• [Objectives]:
A. According to the Brimfield article, about how many exhibiting dealers attended the May event?
B. Reproduce a passage from the Brimfield article: begin at the words "More sales that", and stop after "Vuitton travel bags.".

• [Page text]:
------------------------------------------------
The spring edition of the Brimfield Antiques Market, May 8‱3, was a big success for buyers and sellers alike in spite of cool temperatures and rain showers for most of the week. Beginning with exhibiting dealers arriving Sunday and Monday, but with selling beginning on Tuesday, May 8, the markets’ fields were thoroughly scoured by shoppers seeking new additions to their home décor, collections or inventories. This week saw good buying, according to most exhibitors and the promoters of the 20-some fields making up the shows.
This was the season’s first show in this small town about 90 miles from Boston where three times each year antiques dealers gather to offer their collections. For the May event, about 3,000 exhibiting dealers and many thousands more visitors were in attendance selling and buying.
The action officially began Tuesday at first light when more than a dozen fields opened for business. Among the popular Tuesday morning stops is the Vermont Tent at Green Acres. Started about 20 years ago by Greg Hamilton and some of his friends who were all originally from the Green Mountain state, it has evolved to now having several Vermonters and also a number of dealers from other parts of the country who have a Vermont connection. Hamilton and friends were selling fine furniture, folk art and also a good amount of silver.
The big openings that first day included Dealers Choice at 11 am and Brimfield Acres North at 1 pm. Dealers Choice is among the largest fields, with more than 400 spaces for exhibitors, and this May it was nearly full. Found early after the opening bell were many New England pieces, including a peach basket in decorative grain paint from returning dealer Judy Tyler of Auburn, Maine. Tyler had been an exhibitor at Brimfield more than 20 years ago but left for other career pursuits, only returning after an early retirement from her “day job.” She was also found later in the week at Hertan’s.
More sales that morning from Dealers Choice included furniture from many dealers and even a pair of mopeds from Travis Worrell, a Bridgeport, Conn., dealer. Bill Gittes, Barrington, N.H., was selling stoneware and a collection of small antiques. Business partners Bill Grotheer and Brandon Levine from Huntington, N.Y., had an assortment of furniture, which included an early Nineteenth Century drop leaf table. Unusually long and with single board leaves, it was a quick sale for less than $500. Their inventory also included fine art, early porcelain and several early Twentieth Century Louis Vuitton travel bags.
When Brimfield Acres North opened its gates for the buyers, at the entrance there were several regulars in their spaces. Otto Hart, Arlington, Vt., was showing an alligator, but a harmless one made of cast stone. Bearsville, N.Y., dealer Mario Pollo was showing a small arcade fire truck.
------------------------------------------------
• [Data provided]:
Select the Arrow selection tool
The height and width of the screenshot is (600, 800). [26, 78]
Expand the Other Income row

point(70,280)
------------------------------------------------
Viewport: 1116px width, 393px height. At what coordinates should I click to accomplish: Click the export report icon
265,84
------------------------------------------------
• [Solutions to the tasks]:
A. About 3,000 exhibiting dealers attended.

B.
More sales that morning from Dealers Choice included furniture from many dealers and even a pair of mopeds from Travis Worrell, a Bridgeport, Conn., dealer. Bill Gittes, Barrington, N.H., was selling stoneware and a collection of small antiques. Business partners Bill Grotheer and Brandon Levine from Huntington, N.Y., had an assortment of furniture, which included an early Nineteenth Century drop leaf table. Unusually long and with single board leaves, it was a quick sale for less than $500. Their inventory also included fine art, early porcelain and several early Twentieth Century Louis Vuitton travel bags.